In his second term as President, Dr Neary was much involved in overseeing the development of St Andrew’s as a headquarters. He was assisted by Dr Lionel Dakers as Deputy President. It was a time of much change. Investigations into accommodation recommenced, a review of the examination syllabuses was undertaken, and educational and outreach work progressed in leaps and bounds. We can recall that during his first term, Dr Neary had been a supporter of the National Learn the Organ Year initiative (1990), which finds an echo today in the College’s Play the Organ Year 2025. The RCO’s events programme built in strength during his second tenure, including residential courses in Cambridge and Oxford, study days for young organists, and events around the country, some in combination with partner organisations. Towards the end of Dr Neary’s second presidency, the College held its Annual Dinner at the House of Commons (March 1998), where the host was the Right Hon. Frank Field MP, who gave the after-dinner speech.

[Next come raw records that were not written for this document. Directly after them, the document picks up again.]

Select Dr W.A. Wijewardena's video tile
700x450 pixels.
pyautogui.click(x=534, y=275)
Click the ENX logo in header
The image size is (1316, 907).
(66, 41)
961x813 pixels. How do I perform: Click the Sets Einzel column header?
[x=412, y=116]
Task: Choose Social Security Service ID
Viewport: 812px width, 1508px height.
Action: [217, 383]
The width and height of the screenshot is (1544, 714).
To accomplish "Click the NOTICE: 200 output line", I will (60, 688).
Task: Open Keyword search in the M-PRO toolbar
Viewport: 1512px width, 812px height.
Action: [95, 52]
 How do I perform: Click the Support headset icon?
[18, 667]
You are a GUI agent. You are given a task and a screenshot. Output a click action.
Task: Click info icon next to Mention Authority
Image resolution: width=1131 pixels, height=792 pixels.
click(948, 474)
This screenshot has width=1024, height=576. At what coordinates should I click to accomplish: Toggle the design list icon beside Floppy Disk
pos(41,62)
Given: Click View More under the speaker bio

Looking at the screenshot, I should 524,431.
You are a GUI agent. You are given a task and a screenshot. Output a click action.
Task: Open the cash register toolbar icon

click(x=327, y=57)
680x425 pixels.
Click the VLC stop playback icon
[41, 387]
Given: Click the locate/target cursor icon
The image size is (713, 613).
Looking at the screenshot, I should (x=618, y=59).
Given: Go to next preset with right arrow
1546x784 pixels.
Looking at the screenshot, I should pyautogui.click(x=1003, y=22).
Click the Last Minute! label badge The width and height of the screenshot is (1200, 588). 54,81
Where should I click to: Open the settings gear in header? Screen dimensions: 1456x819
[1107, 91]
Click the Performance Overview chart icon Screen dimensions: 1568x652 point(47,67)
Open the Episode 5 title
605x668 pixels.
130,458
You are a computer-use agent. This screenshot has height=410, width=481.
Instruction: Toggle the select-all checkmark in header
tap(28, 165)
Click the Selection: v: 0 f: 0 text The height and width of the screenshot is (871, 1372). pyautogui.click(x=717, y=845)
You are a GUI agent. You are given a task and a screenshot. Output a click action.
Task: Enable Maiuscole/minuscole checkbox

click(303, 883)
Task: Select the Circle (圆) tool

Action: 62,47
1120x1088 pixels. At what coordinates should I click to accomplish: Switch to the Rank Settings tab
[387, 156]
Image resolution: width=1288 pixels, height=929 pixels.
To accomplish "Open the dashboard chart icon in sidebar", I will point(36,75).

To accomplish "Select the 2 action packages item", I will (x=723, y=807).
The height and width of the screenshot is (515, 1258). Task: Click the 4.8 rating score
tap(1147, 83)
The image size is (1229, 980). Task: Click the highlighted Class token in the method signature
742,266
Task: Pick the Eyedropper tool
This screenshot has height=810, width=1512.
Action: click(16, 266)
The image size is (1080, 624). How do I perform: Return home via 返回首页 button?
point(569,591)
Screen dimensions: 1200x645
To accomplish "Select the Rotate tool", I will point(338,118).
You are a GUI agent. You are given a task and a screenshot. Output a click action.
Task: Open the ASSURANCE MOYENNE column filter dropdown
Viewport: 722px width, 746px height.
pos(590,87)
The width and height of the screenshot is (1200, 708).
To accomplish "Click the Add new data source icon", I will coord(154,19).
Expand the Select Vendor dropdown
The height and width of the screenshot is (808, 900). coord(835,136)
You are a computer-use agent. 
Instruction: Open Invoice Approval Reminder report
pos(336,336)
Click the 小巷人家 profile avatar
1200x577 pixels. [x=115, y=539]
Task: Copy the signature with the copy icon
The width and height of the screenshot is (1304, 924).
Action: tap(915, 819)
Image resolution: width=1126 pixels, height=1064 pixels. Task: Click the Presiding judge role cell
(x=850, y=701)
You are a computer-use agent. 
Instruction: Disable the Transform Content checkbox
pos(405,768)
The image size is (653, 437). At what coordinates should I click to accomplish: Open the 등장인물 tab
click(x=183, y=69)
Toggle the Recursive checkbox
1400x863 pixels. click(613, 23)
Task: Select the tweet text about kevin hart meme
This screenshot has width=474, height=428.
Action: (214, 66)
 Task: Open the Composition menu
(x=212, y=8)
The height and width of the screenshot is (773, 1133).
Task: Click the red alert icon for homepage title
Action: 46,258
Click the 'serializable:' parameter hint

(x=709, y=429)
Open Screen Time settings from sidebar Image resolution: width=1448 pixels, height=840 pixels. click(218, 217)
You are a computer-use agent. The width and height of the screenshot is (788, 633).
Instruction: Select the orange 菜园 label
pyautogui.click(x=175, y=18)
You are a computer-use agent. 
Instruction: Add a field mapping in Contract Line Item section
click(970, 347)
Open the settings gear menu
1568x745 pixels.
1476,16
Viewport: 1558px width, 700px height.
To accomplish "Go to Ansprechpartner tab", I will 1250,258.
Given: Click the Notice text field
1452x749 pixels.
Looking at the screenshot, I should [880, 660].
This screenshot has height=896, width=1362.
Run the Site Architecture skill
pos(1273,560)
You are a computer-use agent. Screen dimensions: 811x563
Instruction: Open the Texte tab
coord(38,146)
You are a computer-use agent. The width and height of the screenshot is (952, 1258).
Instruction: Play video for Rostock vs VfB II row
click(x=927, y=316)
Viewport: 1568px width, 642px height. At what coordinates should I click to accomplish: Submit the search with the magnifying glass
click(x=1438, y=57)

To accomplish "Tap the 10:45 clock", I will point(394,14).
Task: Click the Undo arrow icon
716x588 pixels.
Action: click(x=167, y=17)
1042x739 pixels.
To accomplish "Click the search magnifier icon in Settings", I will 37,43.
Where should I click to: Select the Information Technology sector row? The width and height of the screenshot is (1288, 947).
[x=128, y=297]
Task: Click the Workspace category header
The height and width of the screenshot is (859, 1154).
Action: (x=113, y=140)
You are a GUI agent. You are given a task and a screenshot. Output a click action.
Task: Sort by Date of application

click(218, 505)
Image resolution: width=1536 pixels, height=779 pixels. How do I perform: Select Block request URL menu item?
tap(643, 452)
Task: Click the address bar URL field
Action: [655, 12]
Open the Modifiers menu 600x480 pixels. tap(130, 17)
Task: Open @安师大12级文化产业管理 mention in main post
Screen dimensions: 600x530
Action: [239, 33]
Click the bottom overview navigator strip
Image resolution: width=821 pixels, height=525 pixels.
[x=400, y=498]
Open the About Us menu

Dr Neary’s commitment to the College and its evolution was indefatigable, and as a highly acclaimed church musician, he became a distinguished ambassadorial face of the institution. He managed to negotiate, with some judiciousness, both traditional and progressive perspectives. To conclude his last presidential speech of his first term in July 1990, and the very last presidential speech to be given at Kensington Gore, he remarked as follows: ‘We should always be grateful for the energy and foresight of our predecessors in developing the College, and I hope that they would feel, if they were alive today, that we are just as determined as they were that the College should develop its full potential and that we are also, in Sir Hubert Parry’s words, “loyal to the principles of progress while determined not to be submerged by convention”.’
Martin Neary’s musical career started as a Chapel Royal chorister (he sang at the Coronation in 1953) and he won an organ scholarship at Cambridge, where he read theology and music. As an organist, he took lessons with the great André Marchal, and in many ways this reinforced his empathy for French culture (his mother was French) and for the classical organ in general. Although very much from, and in, the sphere of Anglican organ playing and choral direction, Martin Neary as a young man broadened his horizons by pursuing a conducting scholarship at Tanglewood with Erich Leinsdorf. Neary held positions as organist and director of music at St Margaret’s, Westminster (1965–71), Winchester Cathedral (1972–88), and Westminster Abbey (1988–98). He was a champion of historical performance practice, notably witnessed in his direction of the first complete performance of the St Matthew Passion using period instruments in 1978 and the Purcell Tercentenary celebrations at Westminster Abbey in 1995. He was a champion too, and frequent commissioner of, new music. The composers Jonathan Harvey and Sir John Tavener were close associates and collaborators. Martin Neary will be remembered by the general public as the musician who, as Organist and Master of the Choristers at Westminster Abbey, directed the music at the funeral service of Diana, Princess of Wales in September 1997. Tavener’s indescribably haunting Song for Athene brought this service, which was broadcast across the world, to an unforgettable conclusion. Martin Neary was appointed Lieutenant of the Royal Victorian Order (LVO) for his expert handling of the music.
A number of obituaries have appeared in the national press and it is pleasing to note that Dr Neary’s memoirs,
Time to Declare: My Life in Church Music, a title which beautifully memorialises his love of cricket, has been published recently by the Royal School of Church Music.
The College sends its condolences to Martin’s wife, Penny, and the Neary family, and in gratitude we recall Martin’s immensely influential contribution to the life and work of the College, an institution of which he was proud to be a member for more than 60 years.
Requiescat in pace.
Caption: Dr Martin Neary pictured, including (right) with Dr Stephen Layton, a former Winchester Cathedral chorister, at the RCO Conferment in 2024.